Working in the higher education sector in the UK is particularly challenging at the moment with academic and professional staff being expected to deliver simultaneously across multiple areas: engagement, research and teaching. My Valentine’s week serves as a good example of this diversity:
Monday: Early start with a morning of back-to-back meetings spanning engagement, research and teaching. No lunch break as straight into leading a four-hour entrepreneurship workshop with our excellent MBA students until 6pm. Late home.
Tuesday: Off-site strategy session considering our response to the Apprenticeship Levy. This has the potential to transform undergraduate and postgraduate education in the UK. I’m particularly interested in Level 7 (masters) provision for middle managers and entrepreneurs. We have a lot to offer but packaging this will be a challenge. Late afternoon an internal mock panel interview for a major research bid we have been shortlisted for interview. Very exciting but a big challenge. By the end of the day, my head is full of opportunities and threats!
Wednesday: Another full day away from the university. This time with Lancashire Leaders: firstly at a small panel event which will provide the material for a magazine feature and than the annual dinner and networking event – including a chance to talk with a key stakeholder. A long day and evening. Home at midnight. Only Wednesday and I’m probably well passed the European Working Time Directive already!
Thursday: At the university early for a full day of back-to-back meetings spanning engagement, research and teaching. End the day with my head spinning with opportunities and threats.
Friday: TGIF! A full day without any meetings. Just my laptop and ClaroRead to help me to plough through the rather full inbox.
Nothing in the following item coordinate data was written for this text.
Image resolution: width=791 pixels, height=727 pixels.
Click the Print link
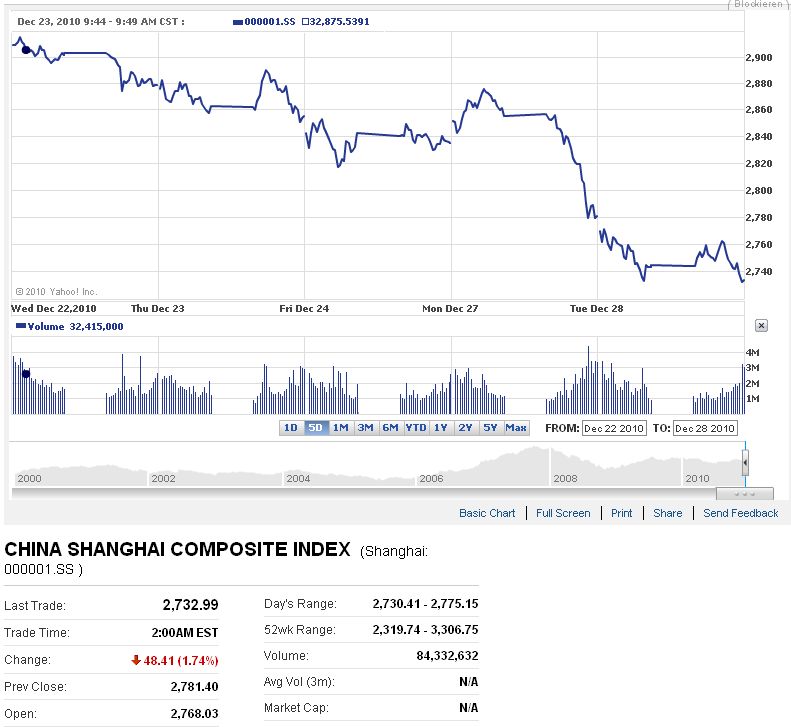coord(622,513)
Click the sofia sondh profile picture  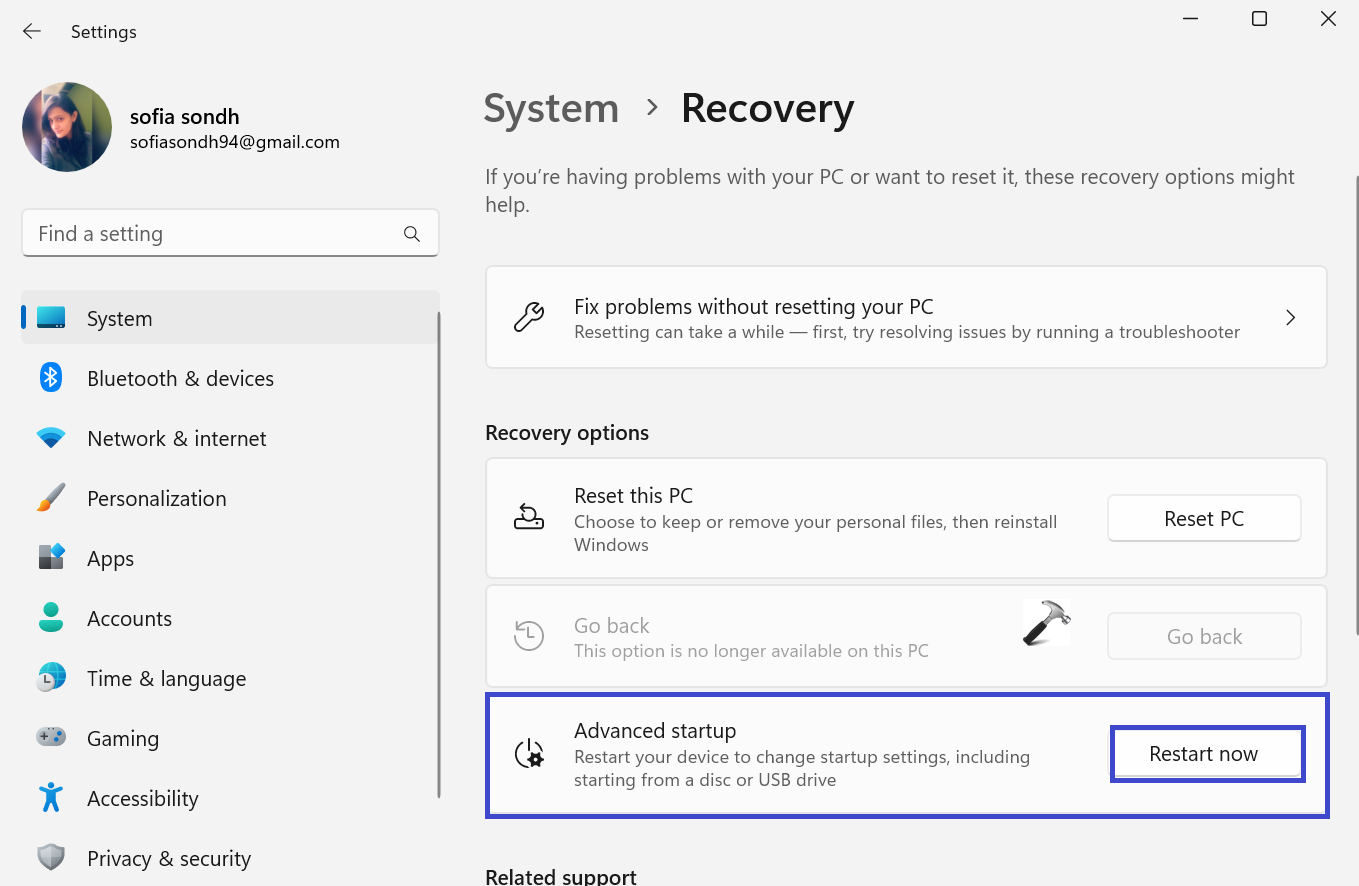tap(67, 127)
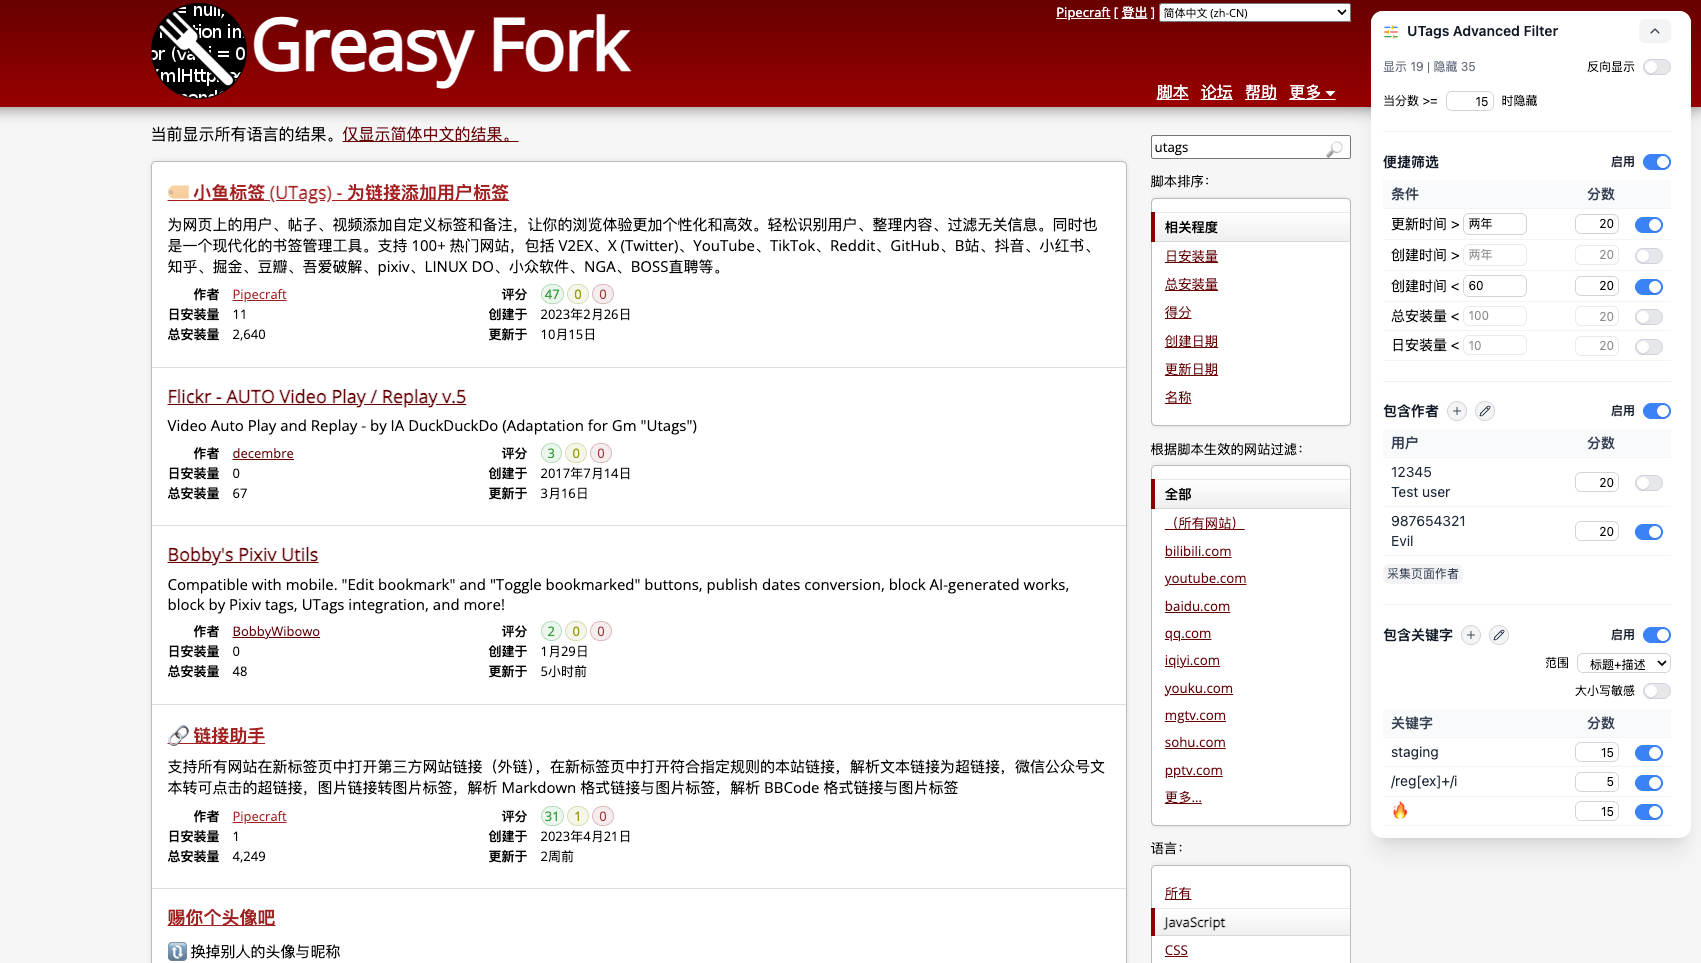Go to the 论坛 section
Screen dimensions: 1701x963
click(x=1216, y=92)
Why does every email seem to require a considered reply? By the end of the day, there are still emails to answer but I’ve peaked and agreed with myself that Sunday afternoon looks clear for this.
Saturday: Happy Days
Sunday: Morning starts with the train to London to meet colleagues in the evening to prepare for Monday’s “major research bid” panel interview. More to follow on this but only if we are successful! Used train journey down to reply to emails but not until I had upgraded, at my own expense, to 1st class to get a table, wifi and some quiet.
My working week ends mid-evening and I can’t be bothered to add up all the hours! Looking back, I can see the ‘footprints in the sand’ where my dyslexia has carried me through the challenges of my working week.
Yes, my Dyslexia Valentine is definitely a superpower for me!